The Court of Appeal in R (on the application of Kides) v South Cambridgeshire District Council [2002] EWCA Civ 130; [2002] 4 PLR 66 had to consider the legal duty upon a delegated planning officer, when faced with a material change of circumstance between the passing of the resolution to grant planning permission and the formal issue of the permission itself.
It accepted that the obligation placed upon a local planning authority (LPA) by section 70(2) of the Town and Country Planning Act 1990, in dealing with a planning application, to have regard to (inter alia) “any other material considerations” extended in the temporal sense up until the formal issue of the planning permission. The court went on to hold that, subject to a number of tests being satisfied, it was the duty of the delegated planning officer in such an instance not to issue the decision notice, and to refer the application back to the LPA’s planning committee.
Those tests may be summarised as follows. (1) Is the change of circumstance material in the sense that it is a factor that objectively has some weight in the decision-making process, whether or not determinative? (2) If so, did the delegated planning officer discover or anticipate the change of circumstance, or should he reasonably have done so? (3) If so, then he can only proceed to issue the decision notice if he is satisfied (a) that the planning committee is aware of the new factor, (b) that it has considered it with the planning application in mind, and (c) that on a reconsideration the planning committee would reach the same decision.

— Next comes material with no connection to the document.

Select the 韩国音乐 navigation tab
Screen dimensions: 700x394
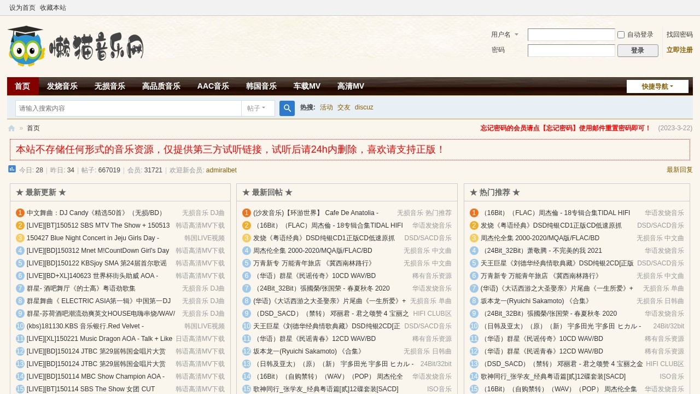(261, 86)
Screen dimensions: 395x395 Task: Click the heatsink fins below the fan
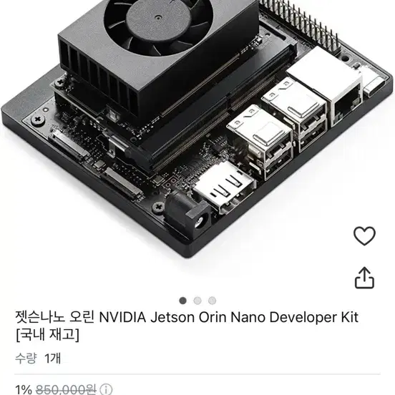point(99,81)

In R (on the application of Smech Properties Ltd) v Runnymede Borough Council (see PP 2015/68) a further ground of challenge was based upon the LPA’s emerging local plan core strategy. The claimant contended that, on the publication of the inspector’s report, the LPA had erred in law in not taking the planning application back to the committee.
The court rejected that ground also, holding that the inspector’s report was not a material consideration that would tip the balance in some way, or a material consideration in the sense that it required the LPA to take the planning application back to the committee. It would have made no difference, on the facts, to the decision reached.